-- Work to do --
1 - Summarize the article on Apache logging for many virtual hosts in two sentences.
2 - Repeat the part of the Apache logging article starting with "The 2.0 kernels" and going on through "did not want.".

-- Begin Excerpt to read --

Managing
Logging with Numerous Virtual Hosts in Apache
Jay Ribak
A As a systems administrator for
a Web hosting company that does a lot of shared virtual hosting
(using Apache's virtual host capabilities), I have to deal
with log files for 500 or more virtual hosts per Web server. Customers
require their own log files per domain, which can then be fed to
various log analysis programs to generate site statistics. This
article describes our homegrown solution to dealing with the technical
and administrative issues that arise when you have hundreds or thousands
of log files, which can amount to several gigabytes of space per
month.
An early problem we encountered with the 2.0 series of the Linux
kernel was dealing with large numbers of file descriptors. Apache
opens one file descriptor per open log file. As the number of virtual
hosts increases, each with its own access and error logs, the number
of available open file descriptors decreases. We experienced some
unusual problems when we hit the threshold -- specifically,
Apache refused to spawn external interpreters to handle CGI scripts.
The 2.0 kernels had static limits built into the kernel regarding
the number of open file descriptors each process was allowed to
access. At the time, the only solution was an unsupported kernel
patch and a recompile of the kernel. We chose not to use unsupported
kernel patches, so we needed a different solution. Of course, as
newer kernels were released, this was no longer an issue because
file descriptor modifications could be made through the /proc
filesystem.
The second issue with the log files was both a security and storage
issue -- where would all of these logs reside? Many hosts place
them in the user's home directory. Since Apache must start
as root in order to bind to a privileged port, all of the log files
would be owned by root. Having a root-owned file in a user's
home directory was a security risk we did not want.
The amount of space required to store individual logs for hundreds
of domains turned out to be greater than we had anticipated. Of
course, the size of the logs is directly related to the number of
hits each domain receives, and there will probably be a few large
hits in any large group of domains. Our solution allows us to place
all of our logs on a dedicated device where tracking and managing
space is easier. A 5-GB partition suffices to hold the logs for
a single month for most of our Web servers. In some situations,
an entire 9-GB disk is dedicated to log storage.
The Solution (Overview)

-- End Excerpt to read --
-- Begin Material shown --

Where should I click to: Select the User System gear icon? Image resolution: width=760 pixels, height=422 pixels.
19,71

-- End Material shown --
-- Begin Material shown --

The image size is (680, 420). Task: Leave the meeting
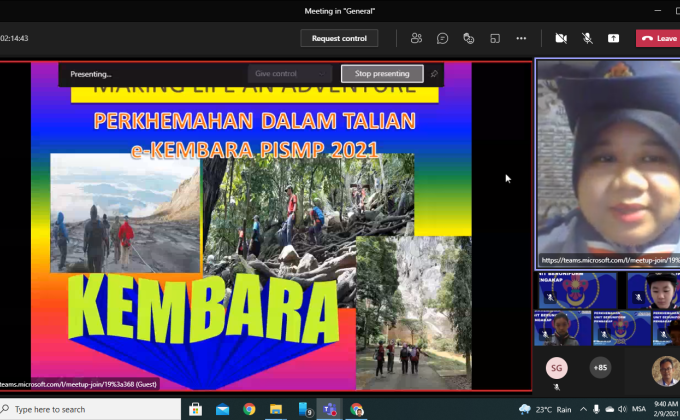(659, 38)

-- End Material shown --

-- Responses in order --
1 - A Web hosting company with 500 or more virtual hosts per Web server must keep separate log files for each domain, and the article describes its homegrown way of handling the technical and administrative issues this raises. Those issues included file descriptor limits in 2.0 Linux kernels, the security risk of root-owned logs in users' home directories, and storage needs larger than expected, which the solution addresses by keeping all logs on a dedicated device.

2 -
The 2.0 kernels had static limits built into the kernel regarding
the number of open file descriptors each process was allowed to
access. At the time, the only solution was an unsupported kernel
patch and a recompile of the kernel. We chose not to use unsupported
kernel patches, so we needed a different solution. Of course, as
newer kernels were released, this was no longer an issue because
file descriptor modifications could be made through the /proc
filesystem.
The second issue with the log files was both a security and storage
issue -- where would all of these logs reside? Many hosts place
them in the user's home directory. Since Apache must start
as root in order to bind to a privileged port, all of the log files
would be owned by root. Having a root-owned file in a user's
home directory was a security risk we did not want.